» **ACTION ITEM**
State the number of lines in these records that include the word "pyautogui", and add nothing to it.
---------- AVAILABLE DATA ----------
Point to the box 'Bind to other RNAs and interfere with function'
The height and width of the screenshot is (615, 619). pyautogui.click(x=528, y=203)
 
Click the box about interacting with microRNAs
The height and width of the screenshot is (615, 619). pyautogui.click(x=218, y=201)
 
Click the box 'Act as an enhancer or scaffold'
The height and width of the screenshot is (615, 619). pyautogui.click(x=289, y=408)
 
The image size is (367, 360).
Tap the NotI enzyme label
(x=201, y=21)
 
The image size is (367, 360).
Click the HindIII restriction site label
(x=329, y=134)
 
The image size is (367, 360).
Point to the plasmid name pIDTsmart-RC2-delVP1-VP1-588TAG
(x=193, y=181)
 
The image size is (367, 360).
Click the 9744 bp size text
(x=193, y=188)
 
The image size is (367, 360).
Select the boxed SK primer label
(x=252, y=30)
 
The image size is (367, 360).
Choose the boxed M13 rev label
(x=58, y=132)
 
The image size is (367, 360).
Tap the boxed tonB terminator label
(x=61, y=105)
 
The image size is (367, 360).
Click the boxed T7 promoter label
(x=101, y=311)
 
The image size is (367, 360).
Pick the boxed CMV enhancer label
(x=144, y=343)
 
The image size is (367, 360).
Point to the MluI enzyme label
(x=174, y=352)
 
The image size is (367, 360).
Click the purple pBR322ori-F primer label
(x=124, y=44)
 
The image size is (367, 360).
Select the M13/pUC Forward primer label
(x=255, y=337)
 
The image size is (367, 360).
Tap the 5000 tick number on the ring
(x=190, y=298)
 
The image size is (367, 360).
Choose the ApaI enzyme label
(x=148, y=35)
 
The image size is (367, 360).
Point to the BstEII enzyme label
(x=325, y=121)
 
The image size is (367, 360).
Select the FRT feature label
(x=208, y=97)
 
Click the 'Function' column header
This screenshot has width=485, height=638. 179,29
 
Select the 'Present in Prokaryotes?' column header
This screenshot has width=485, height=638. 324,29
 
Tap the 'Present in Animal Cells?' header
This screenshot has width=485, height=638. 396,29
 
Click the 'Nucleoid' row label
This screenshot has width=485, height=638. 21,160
----------
» **EXERCISE RESPONSE**
3